Evangelicals petition constitution committee

Evangelicals joined Catholics, Jews, and Muslims petitioning legislators to include the protection of the free exercise of religion in Chile’s new constitution, which will replace the constitution established under the dictatorship of Augusto Pinochet. In the fall presidential election, evangelicals mostly supported conservative José Antonio Kast, an opponent of the proposed constitution. The winner of the election, former student protest leader Gabriel Boric, reached out to evangelicals during the campaign—but not always successfully. He was widely mocked for telling one interviewer he had been turning to the Bible for wisdom, reading “the Gospel of St. Paul.”

Evangelical appointed to Supreme Court

Brazilian President Jair Bolsonaro delivered on a promise to appoint a “terribly evangelical” justice to the Supreme Court. André Mendonça, formerly an attorney general, was approved by a 47–32 senate vote after testifying for nine hours. Describing himself as “genuinely evangelical,” Mendonça assured legislators he would follow the constitution. “The constitution is and must be the foundation to any decision by a supreme court justice,” he said. “As to myself, I say: in my life, the Bible, and at the supreme court, the constitution.” Mendonça can sit on the court for 33 years.

Missionary hostages free

Seventeen Anabaptist missionaries returned safely to the US after months of prayer and international negotiation with Haitian kidnappers. The group, which included five children, was taken hostage in October. The gang demanded $1 million each in ransom. Two were released in November and three more in December, after they became ill. The remaining 12 escaped, sneaking out a back door and fleeing through a thicket of briars until they found a Christian who loaned them a cellphone to call for help. One of the missionaries, testifying in an Anabaptist church the Sunday after the escape, said there were times the captives wished someone would pay the money for their release, but they recognized that as a Satanic temptation.

Birthday outreach effort aims for 8 million

Nigerian evangelicals launched an effort to win eight million souls for Christ in 80 days in honor of the 80th birthday of the General Overseer of the Redeemed Christian Church of God (RCCG), Enoch Adeboye. They hope to get 100,000 people to commit to evangelizing one person per day. The evangelists will track their progress on a new smartphone app called iReach and direct converts to an internet chatbot to learn more about their newfound faith. Under Adeboye, a former math professor, the RCCG has grown to about five million members in Nigeria and has planted about 14,000 churches globally.

Churches celebrate post-communist growth

Thirty years after the end of communist rule, Albanian evangelicals celebrated the reevangelization of the country. In 1991, there were fewer than 20 evangelicals in Albania. Today, there are about 200 evangelical churches. The Evangelical Alliance has been recognized as an official organization and will take a leadership role in the Inter-Religious Council of Albania in 2022.

Court rules for house churches

An unprecedented ruling from the Iranian Supreme Court said Christian house churches are not a threat to national security. “Merely practicing Christianity … is not criminalized in law,” the court said. More than 100 Iranian believers have been imprisoned since 2012. The ruling comes in the case of nine ethnic Persian men in the northern city of Rasht who belong to the Church of Iran, a non-Trinitarian church. The men were facing five-year prison sentences.
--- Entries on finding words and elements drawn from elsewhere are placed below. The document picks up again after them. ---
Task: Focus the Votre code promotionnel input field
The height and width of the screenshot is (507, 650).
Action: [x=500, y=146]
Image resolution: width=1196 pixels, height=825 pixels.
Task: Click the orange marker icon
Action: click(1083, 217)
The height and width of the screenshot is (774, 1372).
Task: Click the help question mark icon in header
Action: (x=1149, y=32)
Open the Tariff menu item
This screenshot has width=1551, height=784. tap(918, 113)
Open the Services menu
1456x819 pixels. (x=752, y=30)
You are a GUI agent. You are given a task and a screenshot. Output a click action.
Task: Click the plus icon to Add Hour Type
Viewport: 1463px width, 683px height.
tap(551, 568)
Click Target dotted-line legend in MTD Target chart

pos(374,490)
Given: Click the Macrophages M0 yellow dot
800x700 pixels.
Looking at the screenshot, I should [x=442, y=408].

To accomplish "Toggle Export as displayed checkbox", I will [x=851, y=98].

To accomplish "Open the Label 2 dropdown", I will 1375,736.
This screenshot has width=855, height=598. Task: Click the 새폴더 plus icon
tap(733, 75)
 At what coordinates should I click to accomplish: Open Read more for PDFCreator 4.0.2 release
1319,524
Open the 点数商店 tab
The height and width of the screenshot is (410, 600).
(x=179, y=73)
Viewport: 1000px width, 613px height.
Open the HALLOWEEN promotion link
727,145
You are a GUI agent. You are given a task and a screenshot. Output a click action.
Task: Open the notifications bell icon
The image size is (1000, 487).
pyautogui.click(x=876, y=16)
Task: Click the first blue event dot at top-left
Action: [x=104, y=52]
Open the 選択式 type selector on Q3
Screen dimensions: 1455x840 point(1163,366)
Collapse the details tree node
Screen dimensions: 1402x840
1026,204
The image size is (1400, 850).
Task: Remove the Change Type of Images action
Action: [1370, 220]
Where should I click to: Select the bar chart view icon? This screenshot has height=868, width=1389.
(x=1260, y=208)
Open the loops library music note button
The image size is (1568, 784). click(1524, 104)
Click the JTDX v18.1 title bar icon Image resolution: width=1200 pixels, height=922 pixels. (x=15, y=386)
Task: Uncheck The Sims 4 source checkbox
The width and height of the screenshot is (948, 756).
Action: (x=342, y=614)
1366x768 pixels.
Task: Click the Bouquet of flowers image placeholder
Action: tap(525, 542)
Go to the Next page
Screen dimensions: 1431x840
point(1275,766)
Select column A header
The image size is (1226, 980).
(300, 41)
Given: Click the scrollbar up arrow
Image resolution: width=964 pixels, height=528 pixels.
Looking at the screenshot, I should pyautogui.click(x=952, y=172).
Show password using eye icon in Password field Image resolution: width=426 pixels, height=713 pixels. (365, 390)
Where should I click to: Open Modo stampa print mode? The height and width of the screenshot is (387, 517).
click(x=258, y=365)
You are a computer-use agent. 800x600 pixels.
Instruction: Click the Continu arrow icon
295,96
In another court, a prosecutor declined to bring charges against eight converts, rejecting the evidence brought by intelligence officials.

Last Christian prays alone in Idlib

Only one Christian remains in the Syrian city of Idlib. In 2012, the official government count included 10,000 Christians in the city of 165,000. Most fled by 2015, when Salafi jihadist militants took over the city and made it the de facto alternative capital of Syria. Michel Boutros chose to stay. He has no wife or children but raises pigeons he sometimes talks to. He prays at home surrounded by crosses and icons. “The Lord is our father and our brother,” he said, “and he is managing everyone’s affairs in this war.” Boutros will turn 92 this year.

Pastor convicted for rebuking COVID-19

A Christian was convicted and sentenced to two years in prison after he prayed against COVID-19 on a YouTube video that went viral in Nepal. “Hey corona, you go and die,” prayed pastor Keshav Raj Acharya of the Abundant Harvest Church in Pokhara, Nepal. “I rebuke you, corona, in the name of Lord Jesus Christ.” A criminal court deemed this a violation of the 2015 constitution, which prohibits proselytization and any religious actions that “disturb public law and order.”

Christian media restricted

New regulation will sharply restrict Chinese Christian content on social media. According to the new rules, put in place by the Ministries of Public and National Security and four other government bodies, even linking or forwarding religious content is forbidden without approval. Authorities have long restricted traditional Christian media but have ignored Christian channels on the messaging app WeChat for about 10 years. Most major channels were deleted without warning in 2021, followed by the new regulation. “These are the darkest days for China in decades in terms of freedom of religious expression,” Jerry An, a Chinese mission pastor in the US, told CT. The new measures take effect in March.